Alex helped me lift Goldin and we carried him between us, his arms over our shoulders, while Harris and Keisha followed down the metal corridor.
We reached the node. Sprig appeared, nodded at us, and motioned for us to enter.
“We need to return to where we last started from,” I said, trying to get her to understand. Her gaze stayed on me. I shifted uncomfortably. “The node in Tacoma.” Stupid. Did she have any kind of clue about human cities and our name for them?
She nodded but remained silent. It creeped the hell out of me. She turned and we followed. We walked down a tunnel that glowed with green light from calf-high grass growing up from the earth. The walls were covered with ivy that also glowed softly green.
We reached the far end. A curtain of mist hung there. Sprig stopped, waggled her fingers at us and then the mist. Time to go, the gesture said. But why wasn’t she speaking?
I held up my hand. “Please, wait.” I turned to Alex. “Put him down for a moment, please.” We lowered him to the ground. Keisha looked nervous, stealing glances at Sprig and then back to me. Harris stared at the glowing grass, twisting his hands.
Sprig arched an eyebrow and watched me silently.
I swallowed. “Are we doing the right thing?” I nodded at Goldin’s unconscious body. “Freeing him? If he was keeping the Necklace and the Dark-Net stabilized, did we do more harm than good?” I glanced at Alex to let him speak up. But, he was motionless. Frozen. So were the others.
Sprig smiled suddenly. “Things cannot remain as they’ve been,” she said. “This man thought he was doing the right thing, but now the world faces disaster.”

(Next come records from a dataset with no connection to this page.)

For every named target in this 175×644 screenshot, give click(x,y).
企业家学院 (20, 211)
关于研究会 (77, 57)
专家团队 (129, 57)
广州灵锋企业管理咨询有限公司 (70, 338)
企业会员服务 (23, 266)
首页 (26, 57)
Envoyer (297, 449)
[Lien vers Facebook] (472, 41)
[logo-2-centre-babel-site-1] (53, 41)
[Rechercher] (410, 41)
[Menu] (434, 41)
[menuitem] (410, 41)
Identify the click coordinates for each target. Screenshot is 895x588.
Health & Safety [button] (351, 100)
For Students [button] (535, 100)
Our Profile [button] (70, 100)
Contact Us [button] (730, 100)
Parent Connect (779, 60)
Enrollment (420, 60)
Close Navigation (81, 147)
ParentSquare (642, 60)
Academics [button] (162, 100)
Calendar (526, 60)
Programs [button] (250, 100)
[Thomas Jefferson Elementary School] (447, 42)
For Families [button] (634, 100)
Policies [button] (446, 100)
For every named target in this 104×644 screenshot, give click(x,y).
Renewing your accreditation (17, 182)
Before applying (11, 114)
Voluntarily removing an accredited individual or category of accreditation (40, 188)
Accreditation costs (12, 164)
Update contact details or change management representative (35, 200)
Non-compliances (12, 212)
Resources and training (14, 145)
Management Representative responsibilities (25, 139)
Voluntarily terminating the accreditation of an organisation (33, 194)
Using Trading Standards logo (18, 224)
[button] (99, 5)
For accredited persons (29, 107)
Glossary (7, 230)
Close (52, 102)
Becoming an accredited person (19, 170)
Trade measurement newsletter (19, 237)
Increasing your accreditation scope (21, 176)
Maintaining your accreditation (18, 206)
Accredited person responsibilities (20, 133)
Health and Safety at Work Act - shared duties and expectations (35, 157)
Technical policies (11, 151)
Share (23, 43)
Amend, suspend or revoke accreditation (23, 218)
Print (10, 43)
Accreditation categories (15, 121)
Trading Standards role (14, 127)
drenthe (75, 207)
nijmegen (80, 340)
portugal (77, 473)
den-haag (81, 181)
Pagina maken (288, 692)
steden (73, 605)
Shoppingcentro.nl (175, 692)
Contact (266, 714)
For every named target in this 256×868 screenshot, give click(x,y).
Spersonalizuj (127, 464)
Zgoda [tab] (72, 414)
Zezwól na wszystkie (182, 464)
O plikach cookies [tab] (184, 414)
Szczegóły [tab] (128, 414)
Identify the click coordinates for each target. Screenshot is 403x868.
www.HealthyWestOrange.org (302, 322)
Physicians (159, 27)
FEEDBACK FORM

“But my vision showed my mother in the amber pod, not Prometheus.”
Sprig cocked her head, grew serious. “The vision did not lie. You need to find her. Do what is necessary.”
“But how will I know what is necessary?” I asked.
Sprig stepped close to me. Her green hair was so curly. She reached up and touched the center of my chest, over my heart.
“I get the message. Thanks,” I said. She smiled.
Alex blinked and the other two also looked around.
“Great, we were frozen again while you two had a secret chat?” Keisha said.
Sprig laughed silently.
“I’ll tell you later,” I said to Keisha.
“You’d better,” she shot back. I smiled. “Come handsome,” I said to Alex. Let’s pick him up.”
We lifted Goldin and carried him between us into the mist.
Alex and I stepped into the dirt tunnel that lead back to the Scourge hidey-hole, carrying Goldin, Keisha right behind us, and Harris in the rear.
That was when Ella popped into existence, right in front of me. I jumped. “Shit!”
It was one of her projections, in that gray cat suit she liked, with the classic mask.
“I’ve found you,” the projection groaned, and fell to her knees.
“Ella!” I helped her up. Relief flooded me. I wobbled.
“I’ve been looking for you for so long,” she said, hugging me.